写一个VGG16处理fer2013数据集的代码
时间: 2023-12-22 17:05:23 浏览: 36
好的,以下是VGG16处理fer2013数据集的代码示例:
```
import keras
from keras.models import Sequential
from keras.layers import Dense, Dropout, Flatten
from keras.layers import Conv2D, MaxPooling2D
# 加载fer2013数据集
data = np.load("fer2013.npz")
X_train = data['X_train']
y_train = data['y_train']
X_test = data['X_test']
y_test = data['y_test']
# 数据预处理
X_train = X_train.reshape(X_train.shape[0], 48, 48, 1)
X_test = X_test.reshape(X_test.shape[0], 48, 48, 1)
X_train = X_train.astype('float32')
X_test = X_test.astype('float32')
X_train /= 255
X_test /= 255
num_classes = 7
# 搭建VGG16模型
model = Sequential()
model.add(Conv2D(64, (3, 3), activation='relu', padding='same', input_shape=(48, 48, 1)))
model.add(Conv2D(64, (3, 3), activation='relu', padding='same'))
model.add(MaxPooling2D(pool_size=(2, 2)))
model.add(Conv2D(128, (3, 3), activation='relu', padding='same'))
model.add(Conv2D(128, (3, 3), activation='relu', padding='same'))
model.add(MaxPooling2D(pool_size=(2, 2)))
model.add(Conv2D(256, (3, 3), activation='relu', padding='same'))
model.add(Conv2D(256, (3, 3), activation='relu', padding='same'))
model.add(Conv2D(256, (3, 3), activation='relu', padding='same'))
model.add(MaxPooling2D(pool_size=(2, 2)))
model.add(Conv2D(512, (3, 3), activation='relu', padding='same'))
model.add(Conv2D(512, (3, 3), activation='relu', padding='same'))

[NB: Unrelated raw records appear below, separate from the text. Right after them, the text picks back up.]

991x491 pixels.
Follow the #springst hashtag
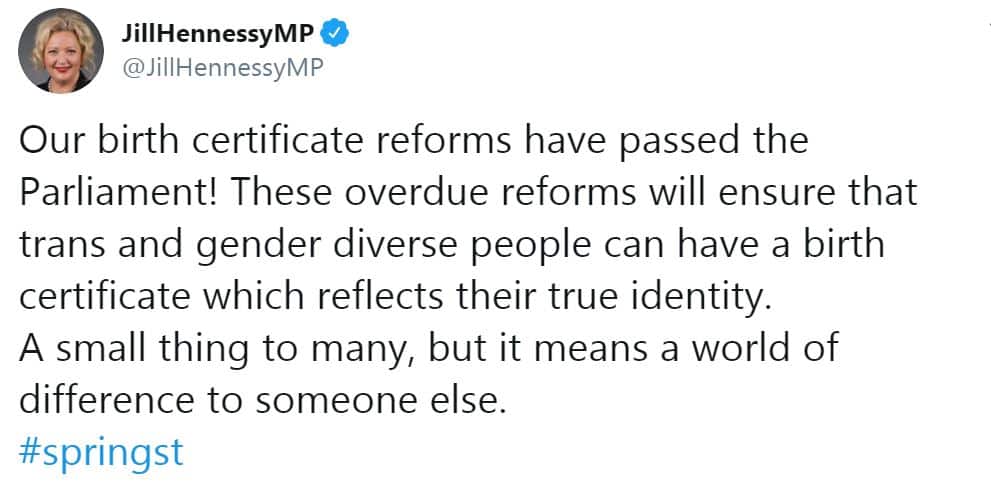pyautogui.click(x=101, y=453)
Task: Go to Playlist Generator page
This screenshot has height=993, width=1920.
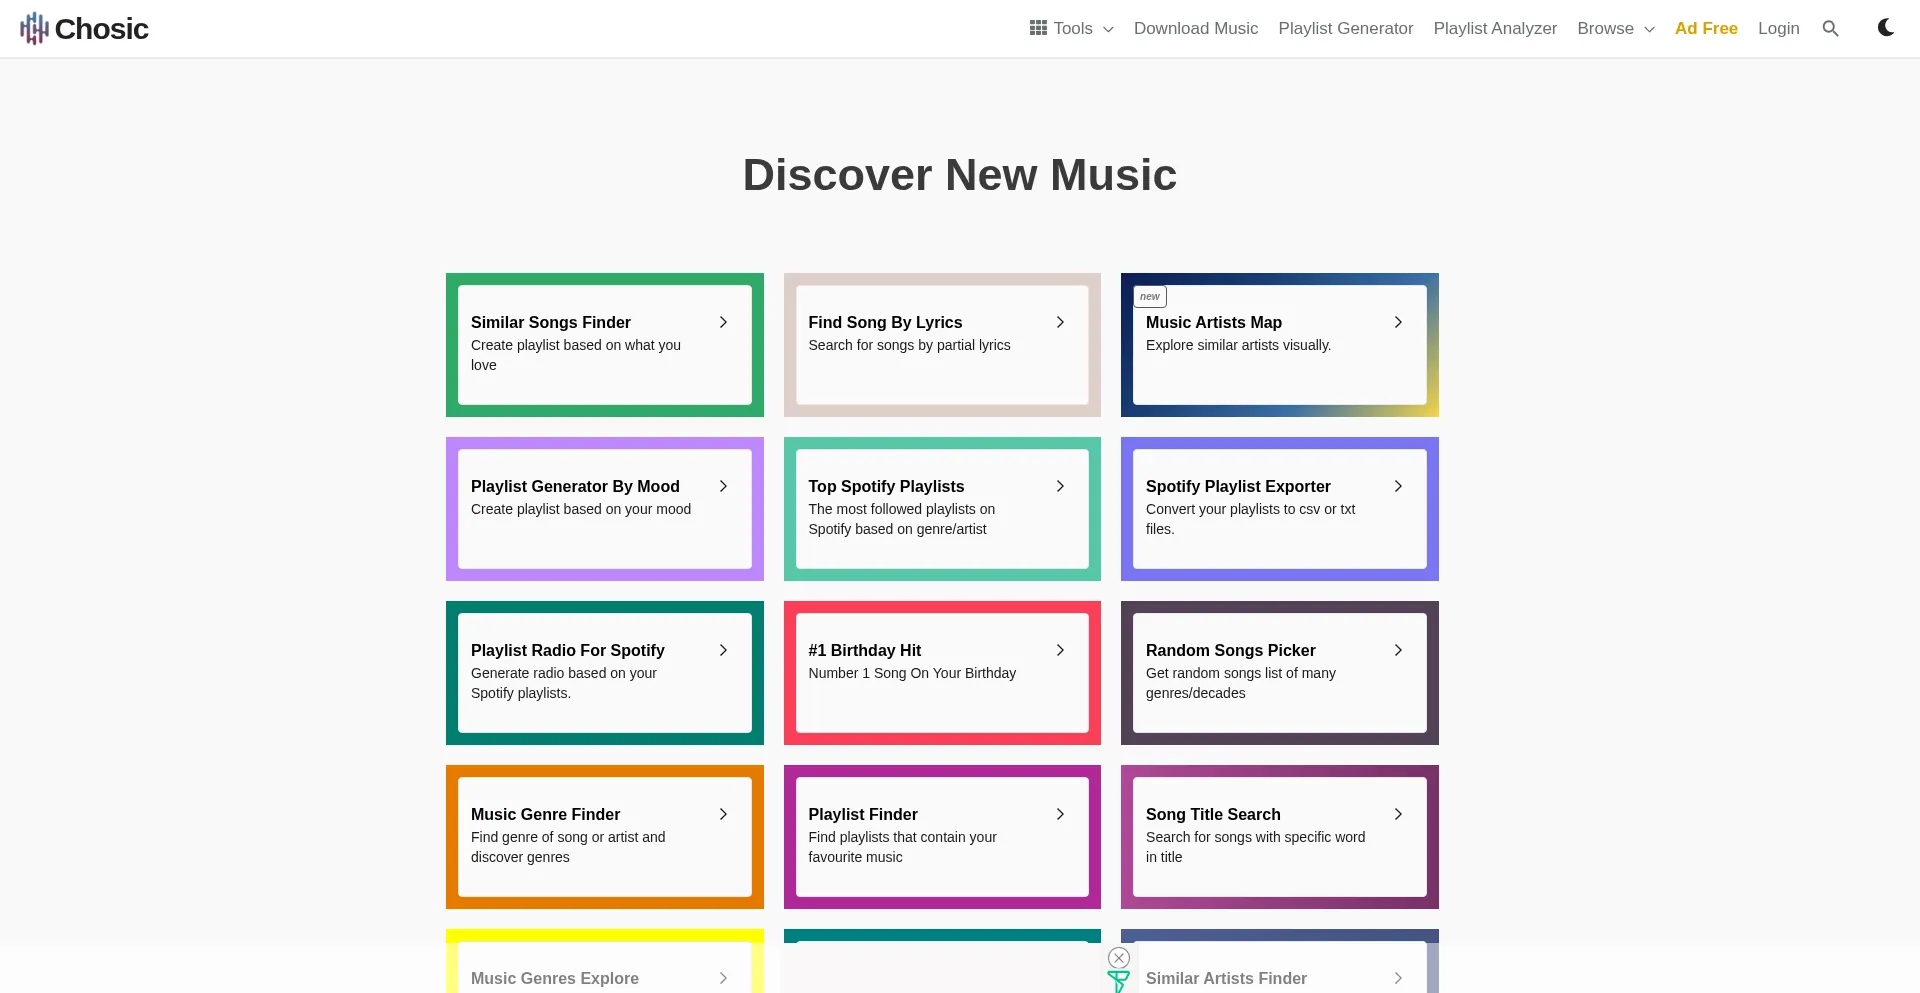Action: click(x=1345, y=28)
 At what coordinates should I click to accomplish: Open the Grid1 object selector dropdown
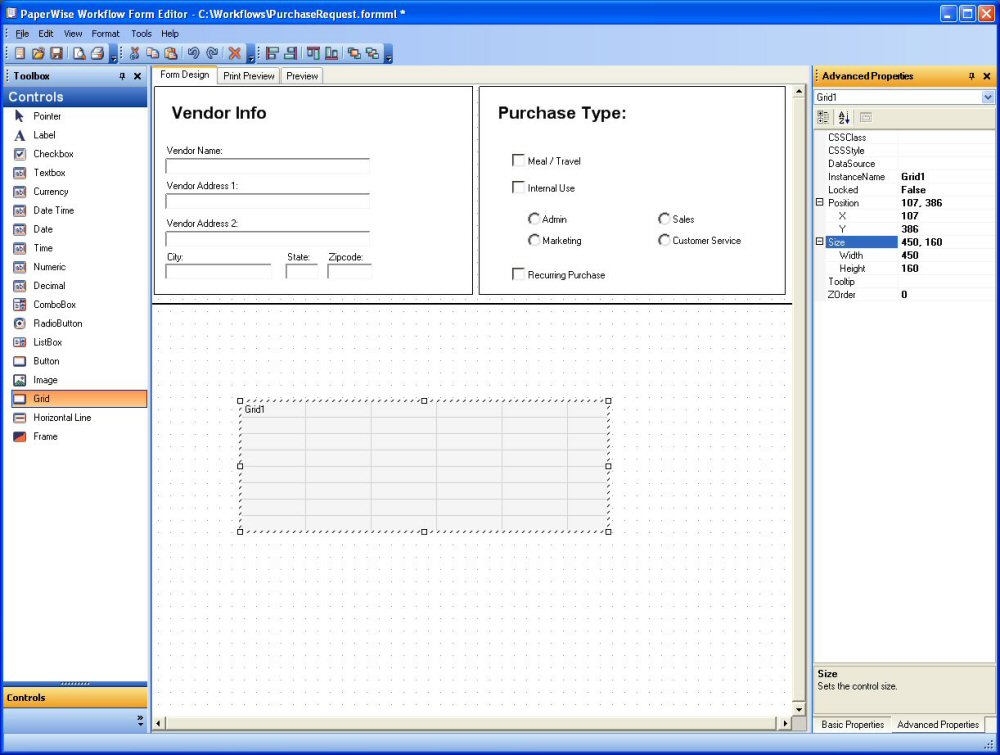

model.add(Conv2D(512, (3, 3), activation='relu', padding='same'))
model.add(MaxPooling2D(pool_size=(2, 2)))
model.add(Conv2D(512, (3, 3), activation='relu', padding='same'))
model.add(Conv2D(512, (3, 3), activation='relu', padding='same'))
model.add(Conv2D(512, (3, 3), activation='relu', padding='same'))
model.add(MaxPooling2D(pool_size=(2, 2)))
model.add(Flatten())
model.add(Dense(4096, activation='relu'))
model.add(Dropout(0.5))
model.add(Dense(4096, activation='relu'))
model.add(Dropout(0.5))
model.add(Dense(num_classes, activation='softmax'))
# 模型编译
model.compile(loss='categorical_crossentropy', optimizer='adam', metrics=['accuracy'])
# 训练模型
model.fit(X_train, y_train, batch_size=128, epochs=50, verbose=1, validation_data=(X_test, y_test))
# 评估模型
scores = model.evaluate(X_test, y_test, verbose=0)
print('Test loss:', scores[0])
print('Test accuracy:', scores[1])
```
这个代码使用深度学习库Keras来搭建VGG16模型,然后利用fer2013数据集进行训练和测试。最后输出测试集上的loss和准确率。